WHAT TO WORK ON:
**a.** In the travel piece on Bucharest, why does the writer say that traveling in the city means traveling through Romania's recent history? Answer in one to three sentences.
**b.** Say whether each statement agrees with the travel piece on Bucharest. Answer yes or no, and quote the deciding words of the text. (i) Before the trip, the writer had pictured Bucharest as a Paris of the East. (ii) The writer saw graffiti about the 1989 revolution only in a few places. (iii) The writer felt proud of that earlier picture of the city.

DOCUMENT EXTRACT:
++++++++

I learned quickly that to travel in Bucharest is to travel through the pages of Romania’s relatively recent, tumultuous history. After all, it is written everywhere in the city: in “Piata Revolutiei” and “Piata 21 Decembrie 1989,” and everywhere I saw graffiti that testified to Romania’s 1989 revolution. The city is practically an open book that tells of its former life and rebellion under dictator Nicolae Ceausescu.

I realized with embarrassment that what I had initially imagined (Paris of the East!) was a place outside of history—one that had not seen the last several decades elapse and, with them, the rise and fall of an oppressive, communist dictatorship. In short, I had imagined a place that did not exist.

++++++++

RECORDS PROVIDED:

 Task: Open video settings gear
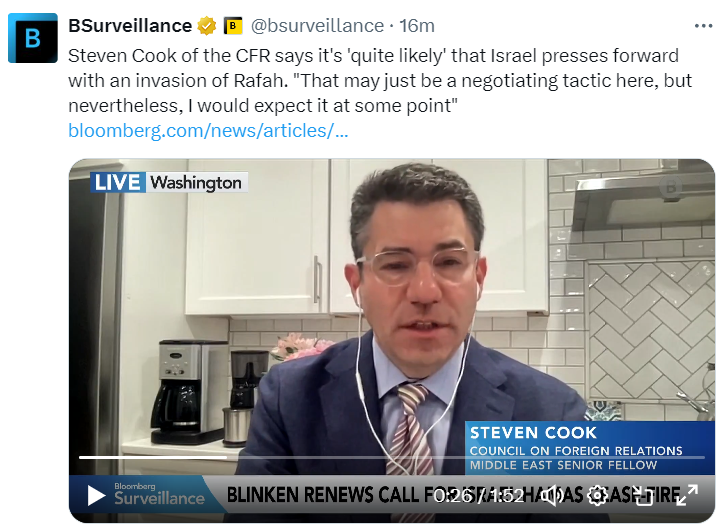pos(597,496)
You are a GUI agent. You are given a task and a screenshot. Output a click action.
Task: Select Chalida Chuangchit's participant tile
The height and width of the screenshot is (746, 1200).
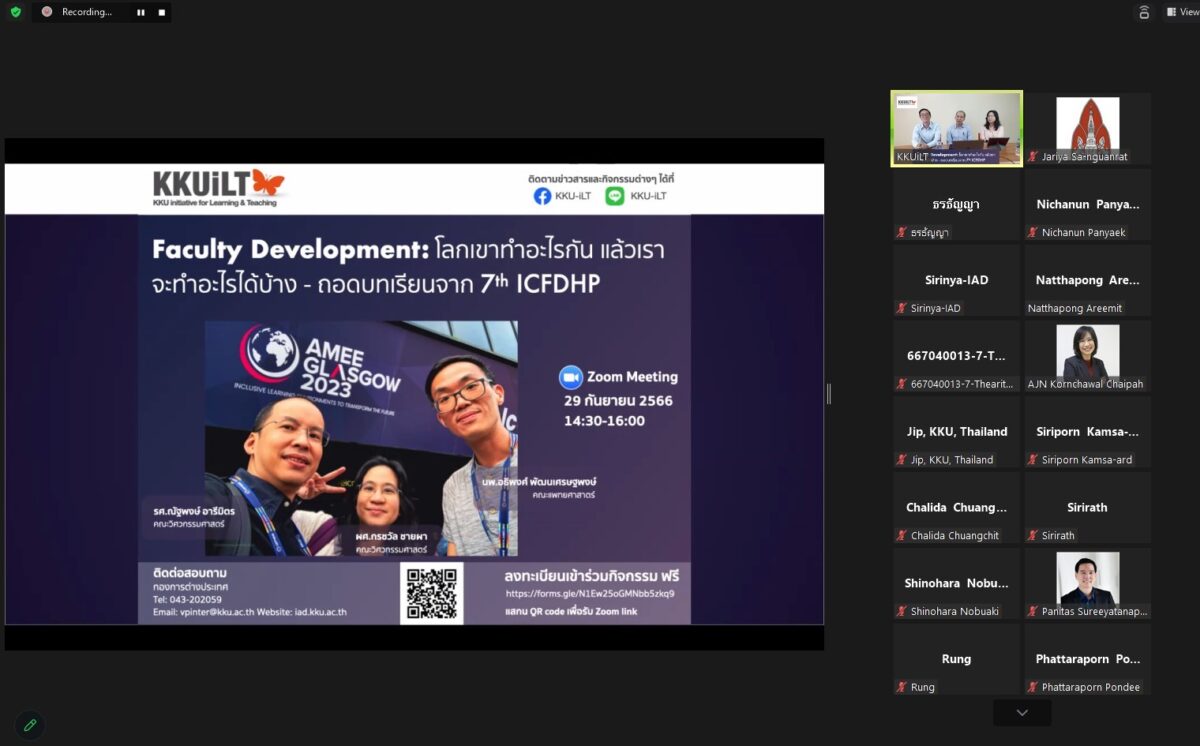956,508
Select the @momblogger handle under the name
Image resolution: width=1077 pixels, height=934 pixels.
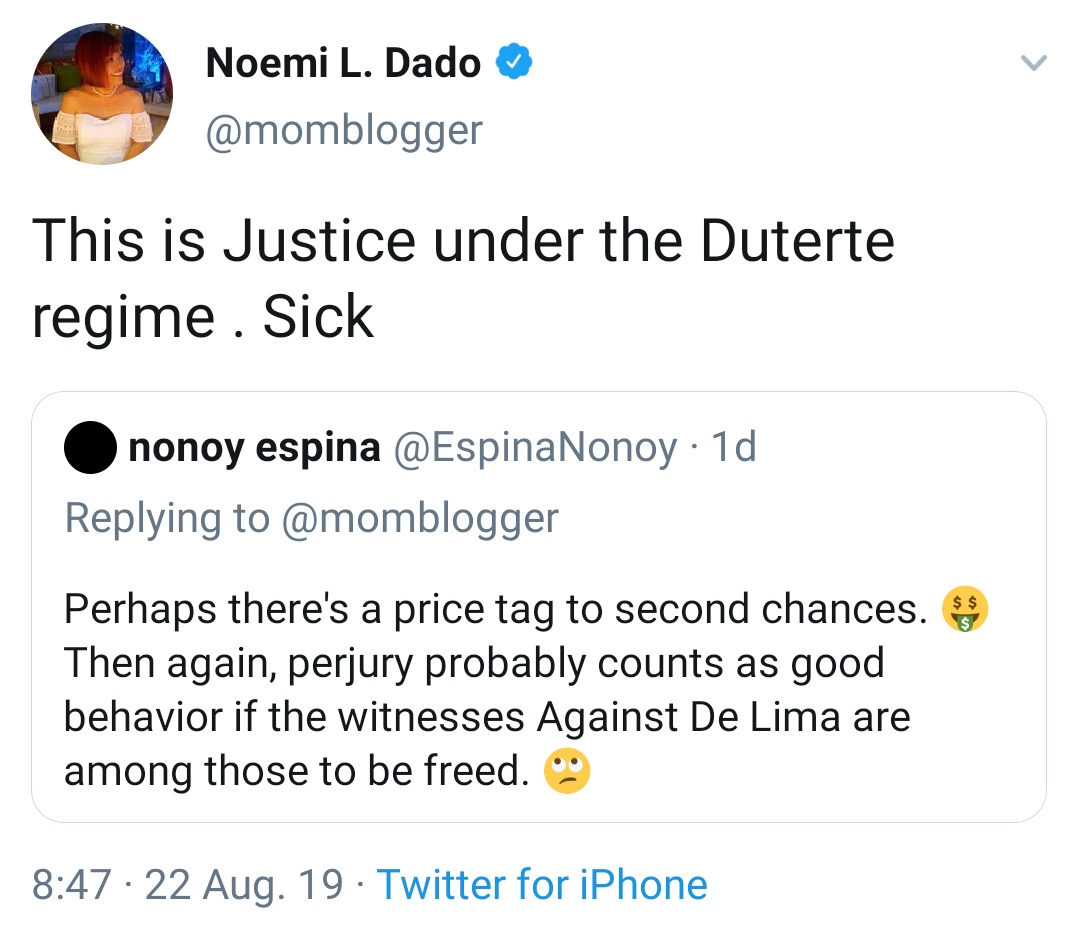coord(343,130)
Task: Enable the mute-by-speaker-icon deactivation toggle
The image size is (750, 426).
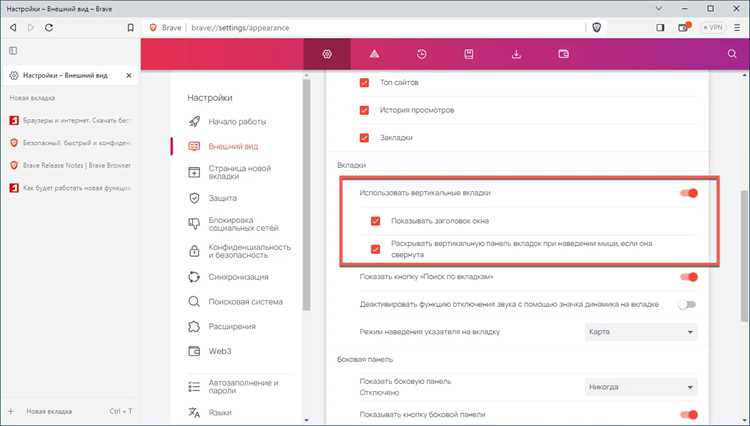Action: (687, 305)
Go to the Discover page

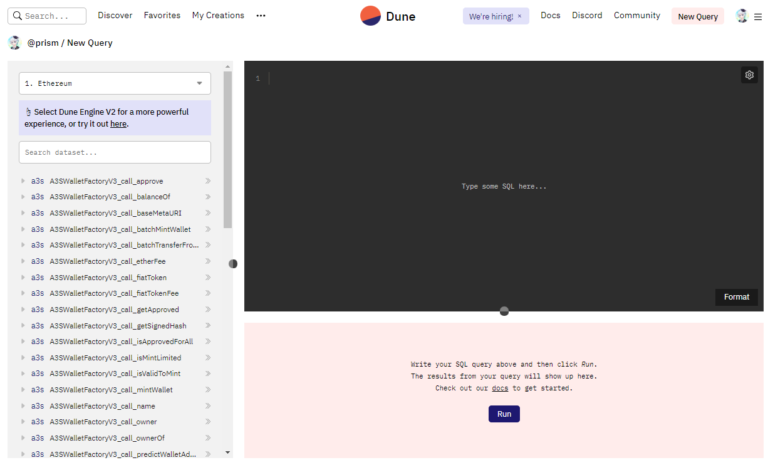coord(115,16)
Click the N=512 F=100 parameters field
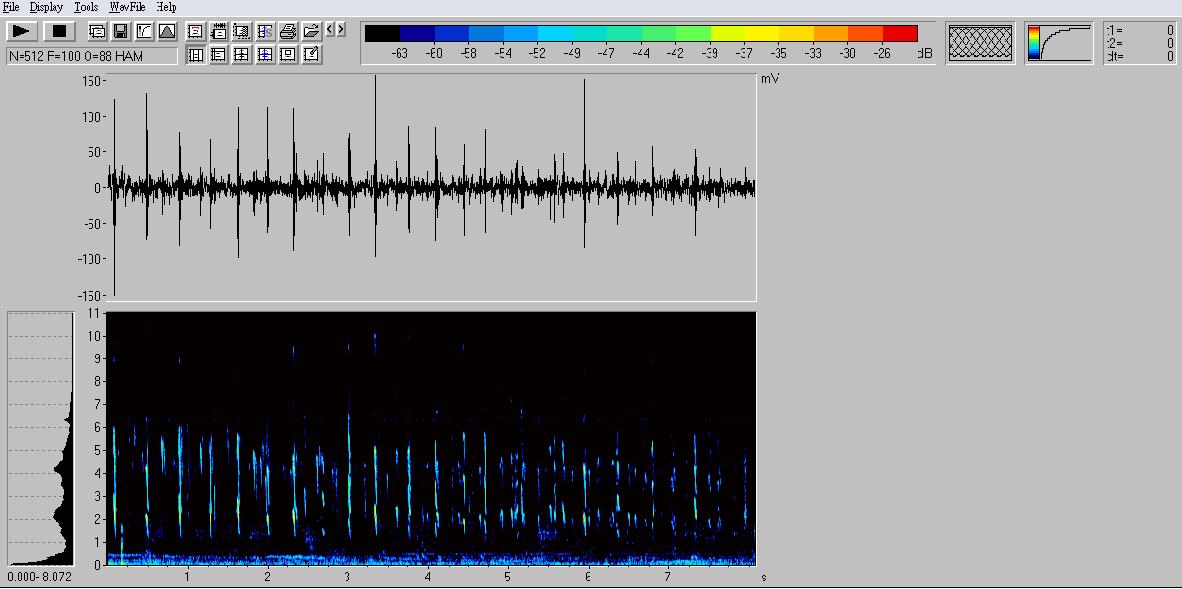Image resolution: width=1182 pixels, height=589 pixels. (x=92, y=57)
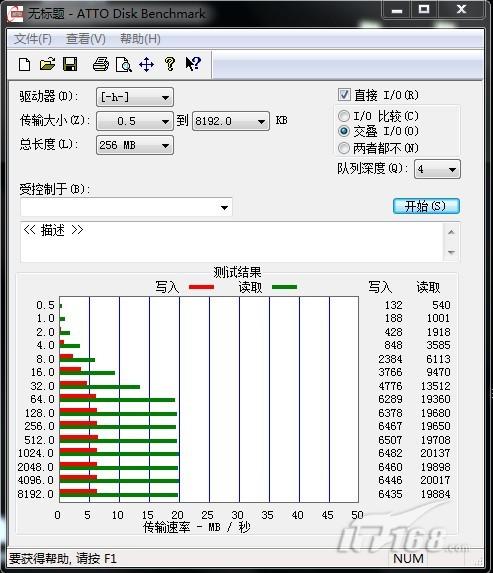Expand the 驱动器 drive dropdown
Viewport: 493px width, 573px height.
[x=134, y=97]
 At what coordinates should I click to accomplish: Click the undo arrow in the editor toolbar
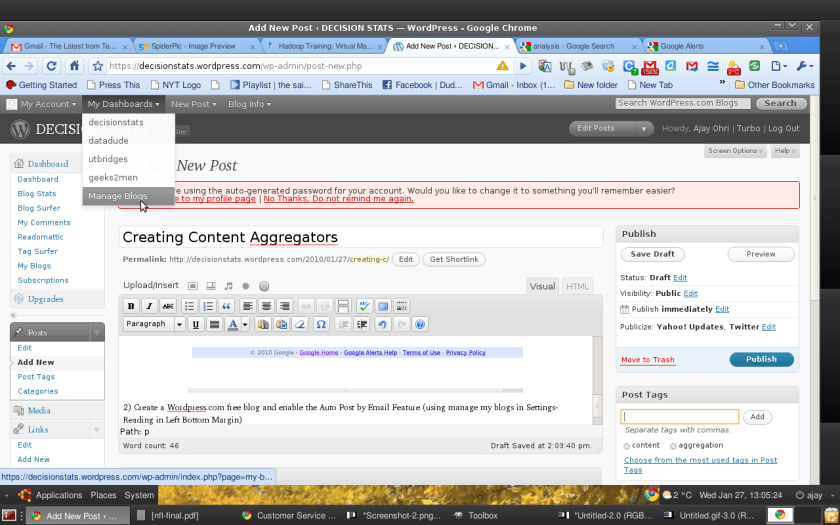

++++++++

ANSWERS TO THE EXERCISE:
**a.** The writer says that this history is written everywhere in the city. It appears in place names such as "Piata Revolutiei" and "Piata 21 Decembrie 1989," and in graffiti seen everywhere that testified to Romania's 1989 revolution.

**b.**
(i) Yes: "what I had initially imagined (Paris of the East!)"
(ii) No: "everywhere I saw graffiti that testified to Romania’s 1989 revolution"
(iii) No: "I realized with embarrassment"